*WORK TO COMPLETE*
Copy the following material line for line, keeping every character as it stands.
## Start
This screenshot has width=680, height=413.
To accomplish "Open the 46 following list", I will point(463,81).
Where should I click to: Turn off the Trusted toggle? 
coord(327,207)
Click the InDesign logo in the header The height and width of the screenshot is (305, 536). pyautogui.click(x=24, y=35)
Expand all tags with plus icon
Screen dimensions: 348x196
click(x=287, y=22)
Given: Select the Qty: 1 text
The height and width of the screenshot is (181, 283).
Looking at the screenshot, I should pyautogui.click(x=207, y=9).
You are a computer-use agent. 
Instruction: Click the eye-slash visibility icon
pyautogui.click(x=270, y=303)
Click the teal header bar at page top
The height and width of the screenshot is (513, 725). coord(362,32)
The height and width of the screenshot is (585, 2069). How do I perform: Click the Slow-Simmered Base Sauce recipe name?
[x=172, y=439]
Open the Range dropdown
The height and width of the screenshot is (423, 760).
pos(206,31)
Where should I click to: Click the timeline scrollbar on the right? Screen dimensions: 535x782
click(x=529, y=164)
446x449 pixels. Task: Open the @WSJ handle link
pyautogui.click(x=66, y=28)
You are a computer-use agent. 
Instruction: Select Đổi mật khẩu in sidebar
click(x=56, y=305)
## End
*SOLUTION FOR THIS TASK*
This screenshot has width=680, height=413.
To accomplish "Open the 46 following list", I will point(463,81).
Where should I click to: Turn off the Trusted toggle? 
coord(327,207)
Click the InDesign logo in the header The height and width of the screenshot is (305, 536). pyautogui.click(x=24, y=35)
Expand all tags with plus icon
Screen dimensions: 348x196
click(x=287, y=22)
Given: Select the Qty: 1 text
The height and width of the screenshot is (181, 283).
Looking at the screenshot, I should pyautogui.click(x=207, y=9).
You are a computer-use agent. 
Instruction: Click the eye-slash visibility icon
pyautogui.click(x=270, y=303)
Click the teal header bar at page top
The height and width of the screenshot is (513, 725). coord(362,32)
The height and width of the screenshot is (585, 2069). How do I perform: Click the Slow-Simmered Base Sauce recipe name?
[x=172, y=439]
Open the Range dropdown
The height and width of the screenshot is (423, 760).
pos(206,31)
Where should I click to: Click the timeline scrollbar on the right? Screen dimensions: 535x782
click(x=529, y=164)
446x449 pixels. Task: Open the @WSJ handle link
pyautogui.click(x=66, y=28)
You are a computer-use agent. 
Instruction: Select Đổi mật khẩu in sidebar
click(x=56, y=305)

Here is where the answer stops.